(Exercise details)
Copy the lines of the listing below word for word, starting at the line that contains "will click(95, 264)." and ending with the line that contains "Select the Touch".

>> begin

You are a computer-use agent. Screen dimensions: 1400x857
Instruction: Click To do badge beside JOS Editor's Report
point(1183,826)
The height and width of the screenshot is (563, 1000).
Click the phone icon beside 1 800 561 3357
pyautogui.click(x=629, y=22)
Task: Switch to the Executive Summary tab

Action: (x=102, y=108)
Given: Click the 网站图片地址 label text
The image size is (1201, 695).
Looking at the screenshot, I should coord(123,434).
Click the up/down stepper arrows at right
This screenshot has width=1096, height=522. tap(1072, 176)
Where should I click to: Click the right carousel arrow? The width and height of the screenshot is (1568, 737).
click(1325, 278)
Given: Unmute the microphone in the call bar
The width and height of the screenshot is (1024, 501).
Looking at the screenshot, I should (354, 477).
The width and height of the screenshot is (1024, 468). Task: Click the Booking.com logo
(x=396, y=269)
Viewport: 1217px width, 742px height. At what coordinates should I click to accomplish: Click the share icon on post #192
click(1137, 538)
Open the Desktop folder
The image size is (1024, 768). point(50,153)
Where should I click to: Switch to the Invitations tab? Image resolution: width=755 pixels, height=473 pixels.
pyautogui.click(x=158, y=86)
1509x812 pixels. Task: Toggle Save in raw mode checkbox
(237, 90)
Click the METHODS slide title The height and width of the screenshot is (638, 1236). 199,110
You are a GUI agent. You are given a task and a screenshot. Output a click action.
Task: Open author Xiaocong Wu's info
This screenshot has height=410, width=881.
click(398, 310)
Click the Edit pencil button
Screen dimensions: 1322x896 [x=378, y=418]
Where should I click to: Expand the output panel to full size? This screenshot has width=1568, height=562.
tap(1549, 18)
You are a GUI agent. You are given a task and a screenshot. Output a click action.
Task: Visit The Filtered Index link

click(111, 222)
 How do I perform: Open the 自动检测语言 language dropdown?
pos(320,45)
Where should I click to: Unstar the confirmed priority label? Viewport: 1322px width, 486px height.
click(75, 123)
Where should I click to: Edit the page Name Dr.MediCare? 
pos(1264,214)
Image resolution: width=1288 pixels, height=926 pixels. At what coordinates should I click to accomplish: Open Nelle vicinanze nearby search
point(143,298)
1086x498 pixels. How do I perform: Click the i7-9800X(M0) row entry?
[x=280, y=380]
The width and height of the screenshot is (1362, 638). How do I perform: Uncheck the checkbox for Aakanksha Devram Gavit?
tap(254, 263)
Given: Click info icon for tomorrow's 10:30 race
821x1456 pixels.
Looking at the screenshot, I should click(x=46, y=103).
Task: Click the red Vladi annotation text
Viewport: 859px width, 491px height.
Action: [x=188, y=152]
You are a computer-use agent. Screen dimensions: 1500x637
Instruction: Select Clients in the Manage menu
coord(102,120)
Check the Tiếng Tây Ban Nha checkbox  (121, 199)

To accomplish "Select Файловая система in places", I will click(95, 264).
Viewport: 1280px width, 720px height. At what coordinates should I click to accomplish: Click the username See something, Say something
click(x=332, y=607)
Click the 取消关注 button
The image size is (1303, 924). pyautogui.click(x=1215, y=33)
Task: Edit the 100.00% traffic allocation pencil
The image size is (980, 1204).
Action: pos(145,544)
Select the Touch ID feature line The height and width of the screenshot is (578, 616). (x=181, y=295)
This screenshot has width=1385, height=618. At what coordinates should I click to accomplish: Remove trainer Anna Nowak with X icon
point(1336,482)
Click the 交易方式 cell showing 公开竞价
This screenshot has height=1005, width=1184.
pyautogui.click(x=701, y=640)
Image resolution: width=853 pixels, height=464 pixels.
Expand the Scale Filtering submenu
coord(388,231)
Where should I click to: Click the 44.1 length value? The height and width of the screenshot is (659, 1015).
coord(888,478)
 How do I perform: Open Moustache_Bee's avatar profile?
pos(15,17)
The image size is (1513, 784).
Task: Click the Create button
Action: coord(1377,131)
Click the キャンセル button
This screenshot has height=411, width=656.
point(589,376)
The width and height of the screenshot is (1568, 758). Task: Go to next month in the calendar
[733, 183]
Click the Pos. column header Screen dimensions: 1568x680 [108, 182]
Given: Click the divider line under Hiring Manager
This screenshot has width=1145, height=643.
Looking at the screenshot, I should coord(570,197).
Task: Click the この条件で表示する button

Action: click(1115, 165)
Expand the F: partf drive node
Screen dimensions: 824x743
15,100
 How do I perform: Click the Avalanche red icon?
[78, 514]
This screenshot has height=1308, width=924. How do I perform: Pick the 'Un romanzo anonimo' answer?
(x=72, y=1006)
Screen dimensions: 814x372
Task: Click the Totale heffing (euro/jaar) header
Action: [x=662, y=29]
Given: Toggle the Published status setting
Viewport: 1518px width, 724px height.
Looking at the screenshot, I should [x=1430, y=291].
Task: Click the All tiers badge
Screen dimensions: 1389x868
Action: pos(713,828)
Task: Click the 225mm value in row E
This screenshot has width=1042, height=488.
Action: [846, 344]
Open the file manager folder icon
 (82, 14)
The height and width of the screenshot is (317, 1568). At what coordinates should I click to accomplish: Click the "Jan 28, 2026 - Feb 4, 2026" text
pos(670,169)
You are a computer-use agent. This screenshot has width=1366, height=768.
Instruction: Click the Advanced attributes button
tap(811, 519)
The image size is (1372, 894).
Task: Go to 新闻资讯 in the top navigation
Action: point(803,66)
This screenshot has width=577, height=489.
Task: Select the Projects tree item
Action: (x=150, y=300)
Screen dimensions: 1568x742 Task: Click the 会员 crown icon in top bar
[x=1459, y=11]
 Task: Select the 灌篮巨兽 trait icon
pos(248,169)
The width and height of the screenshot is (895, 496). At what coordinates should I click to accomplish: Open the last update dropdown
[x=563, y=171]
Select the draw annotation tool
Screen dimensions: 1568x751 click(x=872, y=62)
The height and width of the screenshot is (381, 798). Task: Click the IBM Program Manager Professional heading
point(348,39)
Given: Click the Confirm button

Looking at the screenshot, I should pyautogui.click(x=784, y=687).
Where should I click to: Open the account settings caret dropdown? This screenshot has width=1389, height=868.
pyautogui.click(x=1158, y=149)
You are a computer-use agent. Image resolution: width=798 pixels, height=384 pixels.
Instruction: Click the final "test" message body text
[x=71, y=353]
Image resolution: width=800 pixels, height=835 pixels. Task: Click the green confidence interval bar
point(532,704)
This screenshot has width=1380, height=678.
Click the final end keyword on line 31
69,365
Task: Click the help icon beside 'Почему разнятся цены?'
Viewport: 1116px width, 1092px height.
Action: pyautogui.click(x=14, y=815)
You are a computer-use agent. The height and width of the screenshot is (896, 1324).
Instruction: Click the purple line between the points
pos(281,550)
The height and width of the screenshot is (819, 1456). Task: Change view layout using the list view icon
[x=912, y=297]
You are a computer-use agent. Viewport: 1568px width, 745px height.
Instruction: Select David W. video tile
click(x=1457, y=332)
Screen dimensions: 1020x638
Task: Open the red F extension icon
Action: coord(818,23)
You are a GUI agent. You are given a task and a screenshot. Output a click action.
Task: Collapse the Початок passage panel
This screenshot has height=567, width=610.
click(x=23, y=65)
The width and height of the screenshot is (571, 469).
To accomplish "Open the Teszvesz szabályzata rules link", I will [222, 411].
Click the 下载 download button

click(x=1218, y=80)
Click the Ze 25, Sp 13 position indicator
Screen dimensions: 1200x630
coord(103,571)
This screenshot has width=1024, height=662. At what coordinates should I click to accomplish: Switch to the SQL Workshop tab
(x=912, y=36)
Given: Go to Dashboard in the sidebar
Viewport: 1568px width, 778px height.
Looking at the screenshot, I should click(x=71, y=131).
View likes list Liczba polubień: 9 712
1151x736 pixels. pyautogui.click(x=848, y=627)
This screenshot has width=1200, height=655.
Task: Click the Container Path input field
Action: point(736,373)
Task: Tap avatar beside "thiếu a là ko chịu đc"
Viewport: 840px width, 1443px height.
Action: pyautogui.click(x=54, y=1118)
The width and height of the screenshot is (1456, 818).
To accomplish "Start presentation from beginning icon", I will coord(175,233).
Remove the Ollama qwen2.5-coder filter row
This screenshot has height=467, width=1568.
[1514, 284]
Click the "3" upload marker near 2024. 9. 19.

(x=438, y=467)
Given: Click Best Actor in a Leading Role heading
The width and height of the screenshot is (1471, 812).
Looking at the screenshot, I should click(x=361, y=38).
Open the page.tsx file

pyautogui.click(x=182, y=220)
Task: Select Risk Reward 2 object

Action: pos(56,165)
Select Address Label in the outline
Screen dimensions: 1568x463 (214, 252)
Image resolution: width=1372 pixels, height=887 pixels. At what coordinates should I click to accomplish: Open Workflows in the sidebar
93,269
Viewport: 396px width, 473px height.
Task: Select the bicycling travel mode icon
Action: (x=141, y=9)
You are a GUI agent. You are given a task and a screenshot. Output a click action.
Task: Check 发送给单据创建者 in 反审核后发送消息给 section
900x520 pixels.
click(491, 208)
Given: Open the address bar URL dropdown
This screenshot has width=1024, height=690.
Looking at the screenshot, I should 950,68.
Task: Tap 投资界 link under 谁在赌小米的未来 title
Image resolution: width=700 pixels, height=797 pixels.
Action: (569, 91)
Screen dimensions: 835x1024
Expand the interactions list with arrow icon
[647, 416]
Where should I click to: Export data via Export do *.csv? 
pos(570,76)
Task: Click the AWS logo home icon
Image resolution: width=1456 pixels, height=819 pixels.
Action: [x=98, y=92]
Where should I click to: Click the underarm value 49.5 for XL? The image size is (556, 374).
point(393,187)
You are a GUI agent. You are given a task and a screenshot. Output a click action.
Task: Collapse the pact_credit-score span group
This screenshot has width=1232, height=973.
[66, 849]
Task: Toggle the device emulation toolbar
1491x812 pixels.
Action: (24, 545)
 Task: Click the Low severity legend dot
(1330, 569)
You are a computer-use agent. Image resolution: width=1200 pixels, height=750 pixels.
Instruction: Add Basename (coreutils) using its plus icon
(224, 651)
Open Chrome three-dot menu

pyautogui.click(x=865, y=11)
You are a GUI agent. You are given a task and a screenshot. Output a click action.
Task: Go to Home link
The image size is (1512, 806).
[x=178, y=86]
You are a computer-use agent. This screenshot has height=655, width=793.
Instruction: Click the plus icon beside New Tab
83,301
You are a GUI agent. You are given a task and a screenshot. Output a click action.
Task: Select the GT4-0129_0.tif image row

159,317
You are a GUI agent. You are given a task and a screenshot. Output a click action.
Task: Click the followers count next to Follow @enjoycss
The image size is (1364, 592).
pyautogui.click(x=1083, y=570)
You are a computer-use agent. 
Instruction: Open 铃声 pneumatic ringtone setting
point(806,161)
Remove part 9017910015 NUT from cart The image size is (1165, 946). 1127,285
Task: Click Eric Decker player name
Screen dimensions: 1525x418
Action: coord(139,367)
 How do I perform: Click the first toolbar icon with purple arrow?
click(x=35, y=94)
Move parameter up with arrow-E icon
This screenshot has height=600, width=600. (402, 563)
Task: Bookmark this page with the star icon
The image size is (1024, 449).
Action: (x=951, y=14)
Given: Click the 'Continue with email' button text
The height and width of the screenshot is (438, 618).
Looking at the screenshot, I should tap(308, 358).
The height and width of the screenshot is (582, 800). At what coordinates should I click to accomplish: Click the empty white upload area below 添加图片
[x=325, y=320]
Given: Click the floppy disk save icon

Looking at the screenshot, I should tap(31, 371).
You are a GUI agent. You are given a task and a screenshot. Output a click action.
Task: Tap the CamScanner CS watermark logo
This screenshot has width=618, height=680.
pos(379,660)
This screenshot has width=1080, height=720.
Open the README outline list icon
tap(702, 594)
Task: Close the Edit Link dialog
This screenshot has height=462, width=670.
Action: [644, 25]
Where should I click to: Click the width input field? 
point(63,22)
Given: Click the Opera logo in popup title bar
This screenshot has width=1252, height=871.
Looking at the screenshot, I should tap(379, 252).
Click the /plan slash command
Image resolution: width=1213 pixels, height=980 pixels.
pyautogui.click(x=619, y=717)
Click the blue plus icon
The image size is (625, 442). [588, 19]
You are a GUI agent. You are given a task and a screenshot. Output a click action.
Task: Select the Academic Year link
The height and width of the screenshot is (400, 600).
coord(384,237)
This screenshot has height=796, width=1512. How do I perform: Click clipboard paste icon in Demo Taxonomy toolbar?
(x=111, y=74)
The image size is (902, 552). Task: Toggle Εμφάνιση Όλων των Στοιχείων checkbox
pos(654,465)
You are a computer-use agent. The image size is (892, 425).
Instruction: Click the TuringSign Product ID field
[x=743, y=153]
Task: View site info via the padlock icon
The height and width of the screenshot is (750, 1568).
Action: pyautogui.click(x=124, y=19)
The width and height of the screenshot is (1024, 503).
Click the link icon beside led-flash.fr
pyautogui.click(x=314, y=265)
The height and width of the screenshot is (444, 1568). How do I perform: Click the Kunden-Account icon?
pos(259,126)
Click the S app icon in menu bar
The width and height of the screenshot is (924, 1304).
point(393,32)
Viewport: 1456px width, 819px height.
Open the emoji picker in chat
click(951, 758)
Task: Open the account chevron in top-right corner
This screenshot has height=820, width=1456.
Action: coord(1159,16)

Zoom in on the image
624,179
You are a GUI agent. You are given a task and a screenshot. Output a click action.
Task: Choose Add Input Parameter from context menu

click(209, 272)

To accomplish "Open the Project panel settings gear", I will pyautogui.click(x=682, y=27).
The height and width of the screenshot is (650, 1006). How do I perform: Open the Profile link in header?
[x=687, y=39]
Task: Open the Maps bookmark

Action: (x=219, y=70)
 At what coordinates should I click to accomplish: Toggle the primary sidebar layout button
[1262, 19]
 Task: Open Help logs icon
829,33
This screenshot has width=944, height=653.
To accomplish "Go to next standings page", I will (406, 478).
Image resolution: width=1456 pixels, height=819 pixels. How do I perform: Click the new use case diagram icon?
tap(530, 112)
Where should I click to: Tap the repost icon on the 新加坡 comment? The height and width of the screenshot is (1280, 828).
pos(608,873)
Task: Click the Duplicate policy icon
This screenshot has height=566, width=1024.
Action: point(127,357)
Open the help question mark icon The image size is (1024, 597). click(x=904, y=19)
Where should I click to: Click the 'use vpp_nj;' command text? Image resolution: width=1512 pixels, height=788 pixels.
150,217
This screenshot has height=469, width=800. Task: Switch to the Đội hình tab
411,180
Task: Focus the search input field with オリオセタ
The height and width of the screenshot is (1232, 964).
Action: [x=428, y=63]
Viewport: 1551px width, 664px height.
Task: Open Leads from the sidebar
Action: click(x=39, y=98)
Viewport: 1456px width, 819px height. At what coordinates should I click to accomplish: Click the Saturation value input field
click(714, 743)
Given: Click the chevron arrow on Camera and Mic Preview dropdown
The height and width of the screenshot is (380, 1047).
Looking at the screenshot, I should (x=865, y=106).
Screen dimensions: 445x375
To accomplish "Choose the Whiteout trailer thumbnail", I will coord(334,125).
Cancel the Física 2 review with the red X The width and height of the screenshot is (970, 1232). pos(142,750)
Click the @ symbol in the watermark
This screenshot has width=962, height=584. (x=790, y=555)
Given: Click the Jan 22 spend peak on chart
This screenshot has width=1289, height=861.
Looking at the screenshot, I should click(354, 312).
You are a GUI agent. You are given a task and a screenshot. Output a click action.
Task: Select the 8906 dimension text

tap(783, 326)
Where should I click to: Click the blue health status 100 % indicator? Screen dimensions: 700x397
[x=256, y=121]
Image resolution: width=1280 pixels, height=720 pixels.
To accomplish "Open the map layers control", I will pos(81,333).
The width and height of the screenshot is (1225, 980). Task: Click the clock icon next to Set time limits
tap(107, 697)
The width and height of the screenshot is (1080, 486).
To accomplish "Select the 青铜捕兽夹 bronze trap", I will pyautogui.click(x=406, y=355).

>> end

(Solution)
To accomplish "Select Файловая система in places", I will click(95, 264).
Viewport: 1280px width, 720px height. At what coordinates should I click to accomplish: Click the username See something, Say something
click(x=332, y=607)
Click the 取消关注 button
The image size is (1303, 924). pyautogui.click(x=1215, y=33)
Task: Edit the 100.00% traffic allocation pencil
The image size is (980, 1204).
Action: pos(145,544)
Select the Touch ID feature line The height and width of the screenshot is (578, 616). (x=181, y=295)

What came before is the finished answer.